If someone pays attention to the nutritional values and healing properties of their diet, there is a high likelihood that they are already researching on self-care. They are also more likely to recover faster from illnesses due to the knowledge of healthy food and proper rest. 

In retrospect, someone who doesn’t usually pay attention to his diet may continue to consume processed food even when they are ill, or right after they have recovered.

Now, back to our topic. Do Strength and Conditioning Prevent Injury?

To a certain extent, yes. A strong and robust body allows us to handle the external load, and absorb impact more than an untrained individual. Now, here comes the various factors. Are you learning your movement from a generic youtube/IG influencer that looks cool? Are you only doing a few exercises because it’s touted as bang for your buck exercises? Are you overdoing your training, or over-training at once because you hardly train?

Let’s break down the factors we mentioned in the last paragraph. 

1) Are you learning your movement from a generic youtube/IG influencer? No doubt there is a wealth of knowledge online today, and there are very good instructional videos, and follow through videos you can find. But there is rubbish too. Is the said instructor you find online piecing exercises together simply to make you feel worked? Do you have other purposes of exercising other than getting panting, sweating and burning? 

2) Are you doing only a few exercises because it’s touted as the most bang for your buck exercises? 100 burpees every day for superb cardiovascular ability, and functional strength. That’s not wrong, right? Or yogis who only practice exclusively on the mat with no cross-training? 

In the former example, when monotony sets in, the body gets accustomed and go through 100 burpees with zero awareness; Injuries will surface after multiple weeks or days of beating yourself up. In the latter example, many yogis have benefited from some amount of hanging and pulling strength conditioning work to offload the support position they practice every day.

3) Are you overdoing your training, or over-training at once because you hardly train? The key is the ‘dosage’. Too much of a good thing (it’s subjective here), is still poison. Too little Vitamin C caused Scurvy. Too much vitamin C caused nausea and fainting spell. Water is life and without it, we will die. Then again, too much water in your body causes hyponatremia, which can be potentially life-threatening. Wait, but Vitamin C and water are both essential to life right? Again, the key is the ‘dosage’. Even too much love can lead to ‘love-related murder’.

Back to the benefits. A well-rounded training program is administered with a good dosage of intensity and volume, according to the individual, making him/her stronger as they progress. And in the unfortunate case where one got injured somehow, he/she would have already accumulated enough movement vocabulary to work around the injury and still have a decent quality of life. If the help of an osteopath or a rehab specialist is needed, they can work hand in hand to get the body back to the pre-injury state. He/she might learn more about movement and training during such bout of injuries, and come back more knowledgeable! He/she will become picky about coaches – sieving out the rubbish influencers, looking out for good coaches that can help them achieve their goals safely.  

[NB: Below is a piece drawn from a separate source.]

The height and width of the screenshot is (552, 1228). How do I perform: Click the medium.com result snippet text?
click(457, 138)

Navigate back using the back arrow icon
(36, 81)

In comparison, an inactive individual would simply go back to his/her bad habit of moving and follow Youtube workout videos after the slipped disc operation. Despite promises that pain will not return, you will probably see him/her busting the back 10 years down the road. Well, the promise is not broken, because it will be the other vertebrates that are injured. And the vicious cycle continues.

To wrap up this post, does strength and conditioning training prevent injury?

If it is done with mindfulness, it is a resounding yes. Through training and moving, it offers you ways to mitigate injuries while having the time of your life. Of course, there are so many variables which cannot be covered in one post itself, but do go out there and train, and move!